Testo di riferimento
Categorie: Fotografia

La fotografia di Pacifico Silano riscrive l’archivio visivo della memoria queer

di - 10 Ottobre 2025

Fino al 23 ottobre 2025, la galleria Monti 8 di Roma ospita Assume the position, mostra personale di Pacifico Silano. Il progetto espositivo, accompagnato da un contributo critico di Roberto D’Onorio, interroga le dinamiche attraverso cui la cultura contemporanea si relaziona all’universo queer, mettendo in luce tensioni e contraddizioni che persistono nel presente.

Pacifico Silano è un artista fotografo americano la cui pratica si caratterizza per un approccio profondamente personale e archeologico alla memoria collettiva queer. Attraverso l’appropriazione e la rielaborazione di immagini trovate, Silano costruisce un corpus di opere che indaga le intersezioni tra desiderio, identità, nostalgia e perdita, con particolare attenzione all’esperienza gay maschile e alla crisi dell’AIDS che ha segnato profondamente la comunità LGBTQ+ negli anni Ottanta e Novanta.

Quesito A
Secondo l'articolo sulla fotografia di Pacifico Silano, fino a quale data la galleria Monti 8 di Roma ospita la mostra Assume the position?
Quesito B
Prosegua l'articolo sulla fotografia di Pacifico Silano, riprendendo subito dopo l'ultima frase riportata.

Registrazioni
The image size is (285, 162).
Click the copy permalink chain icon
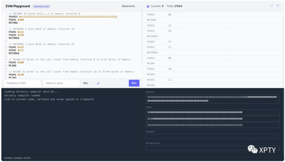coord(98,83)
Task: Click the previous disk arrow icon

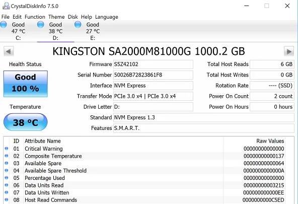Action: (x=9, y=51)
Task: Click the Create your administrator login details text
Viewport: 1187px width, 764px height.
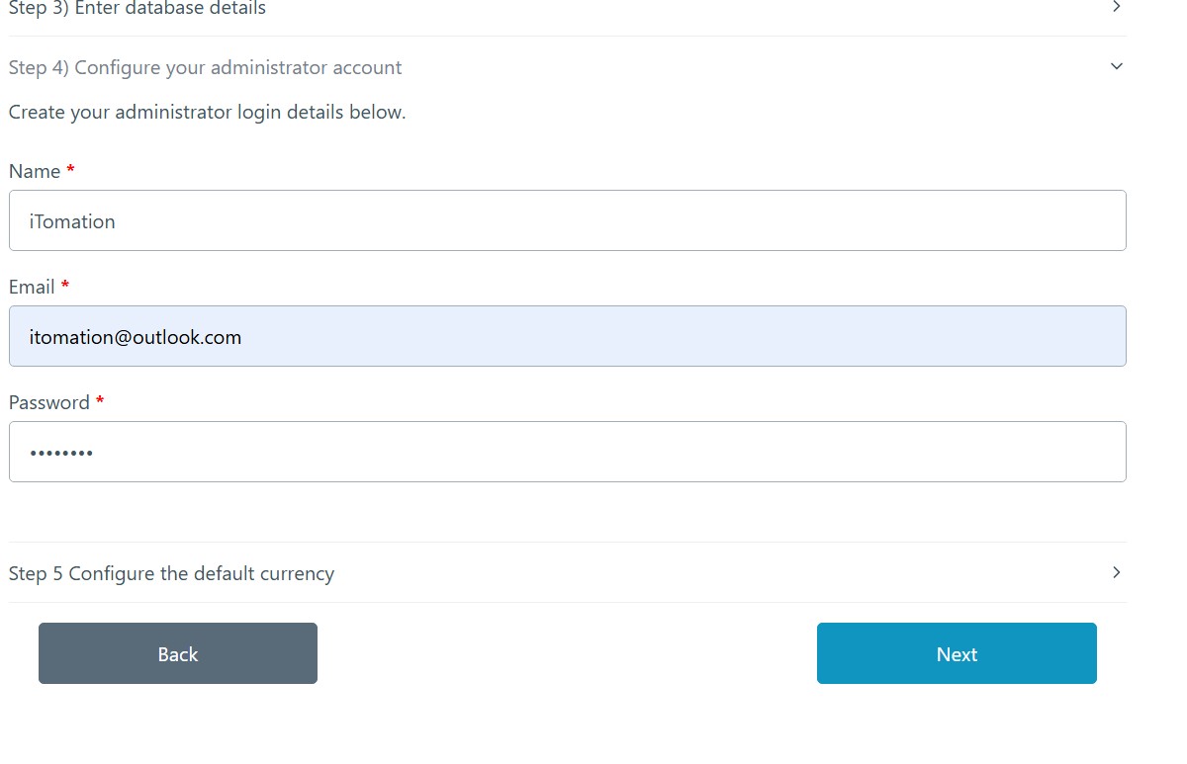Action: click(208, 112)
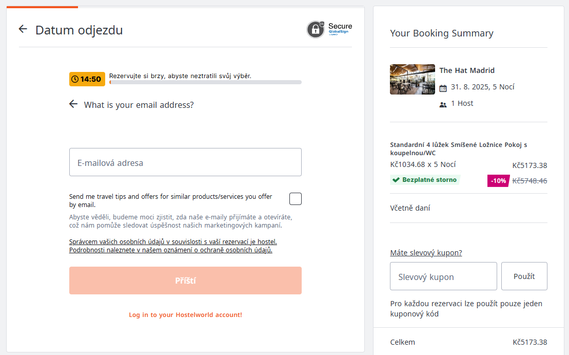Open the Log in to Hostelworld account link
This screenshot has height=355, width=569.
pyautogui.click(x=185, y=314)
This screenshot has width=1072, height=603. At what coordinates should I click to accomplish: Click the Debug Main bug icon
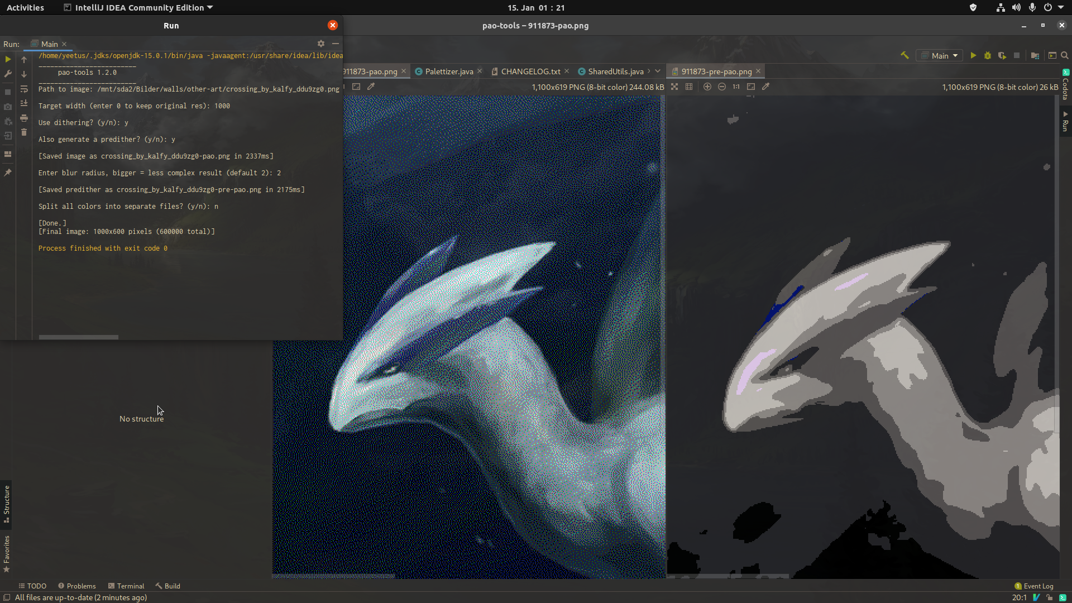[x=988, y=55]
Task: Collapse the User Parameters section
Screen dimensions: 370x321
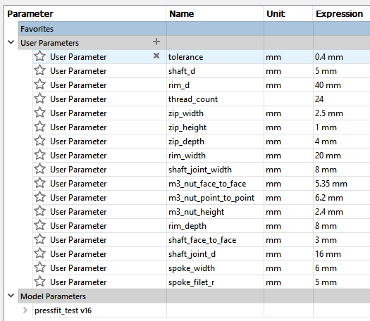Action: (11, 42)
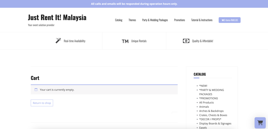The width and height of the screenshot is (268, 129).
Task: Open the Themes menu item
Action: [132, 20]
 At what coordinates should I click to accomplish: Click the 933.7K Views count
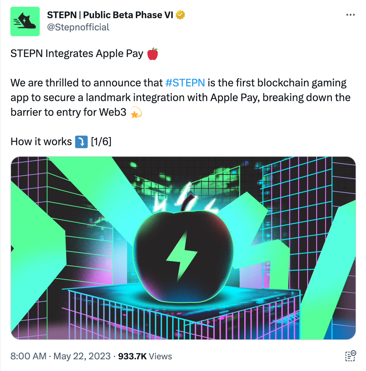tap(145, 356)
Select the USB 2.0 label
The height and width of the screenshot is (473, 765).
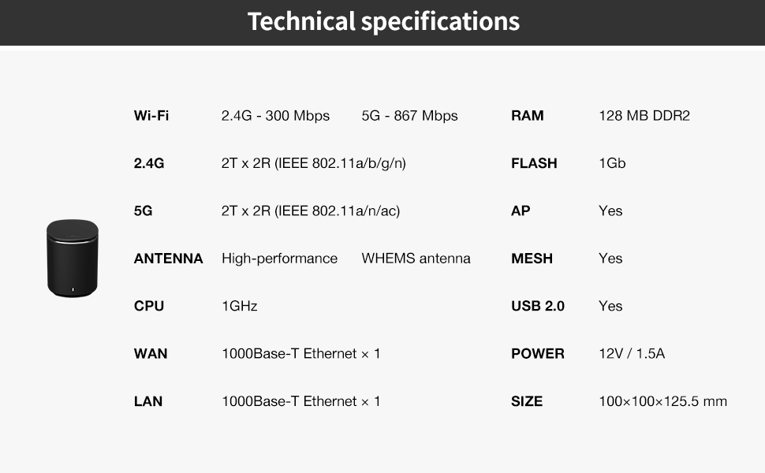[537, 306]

Soluzione dell'esercizio A
Fino al 23 ottobre 2025.

Soluzione dell'esercizio B
Pacifico Silano, Assume the position, veduta della mostra, Monti 8, Roma, 2025

La pratica artistica: appropriazione e trasformazione

Il metodo di lavoro di Silano si basa sull’appropriazione di materiali visivi preesistenti, principalmente fotografie trovate in riviste vintage, archivi personali, pubblicazioni erotiche e materiali effimeri della cultura gay. Nato nel 1986 a Brooklyn, in una famiglia cattolica di origine italiana, Silano ha dedicato la sua formazione artistica al lutto per lo zio, venuto a mancare per complicazioni legate all’HIV. Come scrive il critico Roberto D’Onorio nel testo che accompagna la mostra alla Galleria Monti 8, l’artista ha intrecciato «La necessità di riscattare dall’oblio le memorie e le trasformazioni della cultura LGBTQ+ con la volontà di interrogare l’impatto che il corpo nudo, scandaloso, non normato ha esercitato sulla costruzione dell’immaginario queer».

L’artista interviene su queste immagini attraverso processi di ritaglio, sovrapposizione, alterazione cromatica e riproduzione fotografica, creando nuove narrazioni visive che oscillano tra astrazione e figurazione. Silano adotta la tecnica della fotografia indiretta per la sua capacità di sospendere la percezione del reale e negare la “pura” rappresentazione del soggetto.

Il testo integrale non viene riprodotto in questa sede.